Suivi de Clemm et de Craingsby, il se dirigea vers le quartier des détenus. La cellule de Strobbins se trouvait au milieu d’un groupe de seize, dont les portes s’ouvraient sur une salle formant un polygone régulier dont le centre était occupé par le gardien. Celui-ci communiquait avec l’extérieur par une échelle de fer conduisant à une galerie située à l’étage supérieur et d’où la vue plongeait sur toutes les cellules. Impossible de tenter la moindre évasion sans être vu !

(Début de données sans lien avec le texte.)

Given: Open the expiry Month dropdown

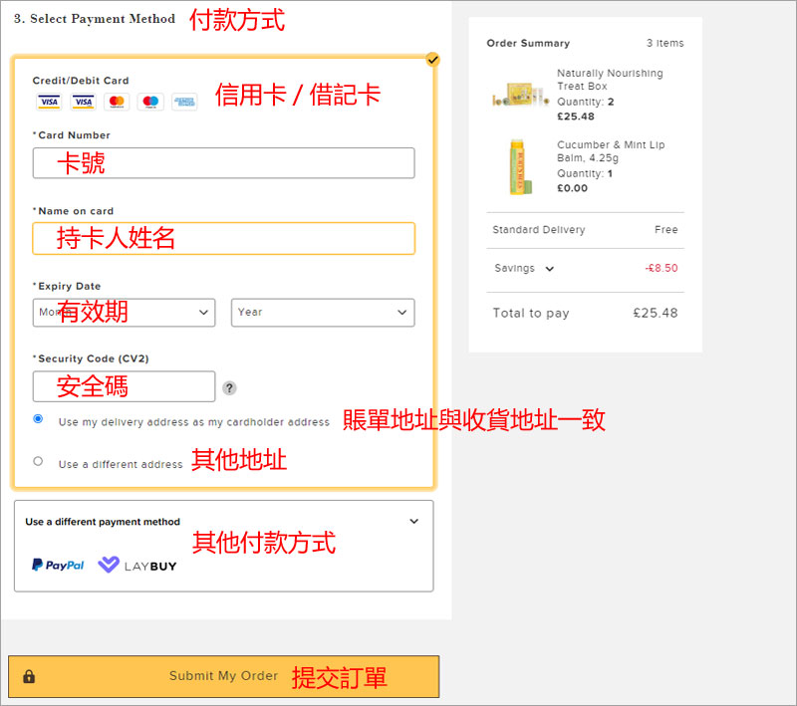Looking at the screenshot, I should point(124,312).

Les trois hommes entrèrent dans celle qu’avait occupée Strobbins. Rien n’y décelait l’évasion. Les murs de fer, hauts de deux mètres cinquante, avaient leur peinture blanche sans une rayure. Le sol, dallé, ne présentait pas la moindre aspérité.

En vain, Craingsby, une lampe électrique en main, explora-t-il les moindres recoins… Il ne trouva rien…

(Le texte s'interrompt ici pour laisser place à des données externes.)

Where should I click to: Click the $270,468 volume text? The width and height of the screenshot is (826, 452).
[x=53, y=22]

Déçu, il eut un geste de rage autant que d’impuissance.

— Je n’y comprends rien ! dit-il entre ses dents… Il se fait tard ! Si vous le permettez, monsieur le directeur, je reviendrai demain !

— À votre aise !

— Un dernier mot : aucun détenu n’a-t-il été libéré aujourd’hui ?

— Aucun !

— Merci, monsieur le directeur, et à demain !

Sur ces mots, Craingsby prit congé et, après qu’un gardien l’eut reconduit jusqu’à la porte, se mit en quête d’un gîte pour passer la nuit.

Or, le lendemain, le directeur Smithson l’attendit vainement. Le surlendemain aussi.

Par contre, M. James Mollescott, vingt-quatre heures après le départ de Craingsby, vit arriver son huissier qui lui annonça le détective.

Craingsby parut. Il était enroué et portait un cache-nez.

— Eh bien ! Craingsby ? demanda Mollescott… Avez-vous quelque chose ?…

— Oui, John Strobbins s’est enfui, je ne sais comment… Mais je le saurai… Ce que je sais, c’est qu’il a pris le paquebot parti ce matin pour le Japon, le Matsu-Maru ou Canu-Maru… je ne sais plus au juste…

« Bref, je le tiens… Je suis venu vous demander quelques fonds afin de partir aussitôt à sa poursuite !

— Comment donc ! John Strobbins !!! Et si vous me l’amenez, vous aurez droit à une belle gratification. Voici mille dollars. Partez de suite ! conclut le chef de la police en tendant à son subordonné dix billets de cent dollars.

Craingsby les empocha soigneusement, serra la main que son chef lui tendait et prit congé.

Mais qui dira la surprise et la rage de l’honorable James Mollescott, lorsque, douze heures après le départ de Craingsby, il reçut la lettre suivante, faite à la machine à écrire :

 

« Cher monsieur,

« Merci de vos mille dollars. Tout compte fait, je ne vais pas au Japon ! J’ai des amis à Santa Barbara qui viennent de m’inviter. Je m’y rends. Merci encore.

« John STROBBINS. »

 

Ainsi, John Strobbins, malgré toutes les précautions, n’était resté que quinze jours enfermé. Au fait, était-il resté enfermé ?

John Archibald Strobbins, vraiment, était trop ingénieux pour se laisser prendre ! Cependant quatre policemen, sur l’ordre de Peter Craingsby, lui avaient bel et bien mis la main au collet, alors qu’il se promenait tranquillement – Oh ! Très tranquillement – dans la Finn-Church Street…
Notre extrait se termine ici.